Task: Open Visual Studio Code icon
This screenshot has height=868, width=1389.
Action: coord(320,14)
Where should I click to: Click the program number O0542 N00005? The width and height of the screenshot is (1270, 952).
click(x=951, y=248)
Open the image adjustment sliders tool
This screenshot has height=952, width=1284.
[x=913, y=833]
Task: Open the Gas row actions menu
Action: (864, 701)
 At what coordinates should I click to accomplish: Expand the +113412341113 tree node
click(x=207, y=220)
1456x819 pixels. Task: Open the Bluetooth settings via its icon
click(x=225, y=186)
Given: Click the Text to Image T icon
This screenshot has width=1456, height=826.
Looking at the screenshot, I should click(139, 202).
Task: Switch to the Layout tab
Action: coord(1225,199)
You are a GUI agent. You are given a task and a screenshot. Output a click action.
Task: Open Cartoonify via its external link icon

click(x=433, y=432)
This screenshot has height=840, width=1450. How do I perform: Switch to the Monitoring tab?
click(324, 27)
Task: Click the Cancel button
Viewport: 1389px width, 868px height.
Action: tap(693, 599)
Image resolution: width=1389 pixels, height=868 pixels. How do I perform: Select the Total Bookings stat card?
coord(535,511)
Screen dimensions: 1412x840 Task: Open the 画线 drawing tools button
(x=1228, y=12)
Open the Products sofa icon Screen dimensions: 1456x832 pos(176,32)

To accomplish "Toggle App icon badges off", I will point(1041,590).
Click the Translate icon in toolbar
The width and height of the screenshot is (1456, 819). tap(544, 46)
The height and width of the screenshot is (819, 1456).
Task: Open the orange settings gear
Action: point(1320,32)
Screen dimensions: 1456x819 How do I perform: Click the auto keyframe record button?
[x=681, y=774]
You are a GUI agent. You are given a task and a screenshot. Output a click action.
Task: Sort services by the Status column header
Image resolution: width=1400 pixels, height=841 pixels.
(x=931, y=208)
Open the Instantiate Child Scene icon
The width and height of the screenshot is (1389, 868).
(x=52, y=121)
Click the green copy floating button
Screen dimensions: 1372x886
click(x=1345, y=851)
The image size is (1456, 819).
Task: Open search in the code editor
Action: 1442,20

☆ ☆ ☆ ☆ ☆ ☆ ☆

▶ [EXERCISE REQUIREMENTS] Whatever the material above holds, copy it over exactly, line by line.

▶ [SOLUTION TO THIS EXERCISE]
Task: Open Visual Studio Code icon
This screenshot has height=868, width=1389.
Action: coord(320,14)
Where should I click to: Click the program number O0542 N00005? The width and height of the screenshot is (1270, 952).
click(x=951, y=248)
Open the image adjustment sliders tool
This screenshot has height=952, width=1284.
[x=913, y=833]
Task: Open the Gas row actions menu
Action: (864, 701)
 At what coordinates should I click to accomplish: Expand the +113412341113 tree node
click(x=207, y=220)
1456x819 pixels. Task: Open the Bluetooth settings via its icon
click(x=225, y=186)
Given: Click the Text to Image T icon
This screenshot has width=1456, height=826.
Looking at the screenshot, I should click(139, 202).
Task: Switch to the Layout tab
Action: coord(1225,199)
You are a GUI agent. You are given a task and a screenshot. Output a click action.
Task: Open Cartoonify via its external link icon

click(x=433, y=432)
This screenshot has height=840, width=1450. How do I perform: Switch to the Monitoring tab?
click(324, 27)
Task: Click the Cancel button
Viewport: 1389px width, 868px height.
Action: tap(693, 599)
Image resolution: width=1389 pixels, height=868 pixels. How do I perform: Select the Total Bookings stat card?
coord(535,511)
Screen dimensions: 1412x840 Task: Open the 画线 drawing tools button
(x=1228, y=12)
Open the Products sofa icon Screen dimensions: 1456x832 pos(176,32)

To accomplish "Toggle App icon badges off", I will point(1041,590).
Click the Translate icon in toolbar
The width and height of the screenshot is (1456, 819). tap(544, 46)
The height and width of the screenshot is (819, 1456).
Task: Open the orange settings gear
Action: point(1320,32)
Screen dimensions: 1456x819 How do I perform: Click the auto keyframe record button?
[x=681, y=774]
You are a GUI agent. You are given a task and a screenshot. Output a click action.
Task: Sort services by the Status column header
Image resolution: width=1400 pixels, height=841 pixels.
(x=931, y=208)
Open the Instantiate Child Scene icon
The width and height of the screenshot is (1389, 868).
(x=52, y=121)
Click the green copy floating button
Screen dimensions: 1372x886
click(x=1345, y=851)
The image size is (1456, 819).
Task: Open search in the code editor
Action: 1442,20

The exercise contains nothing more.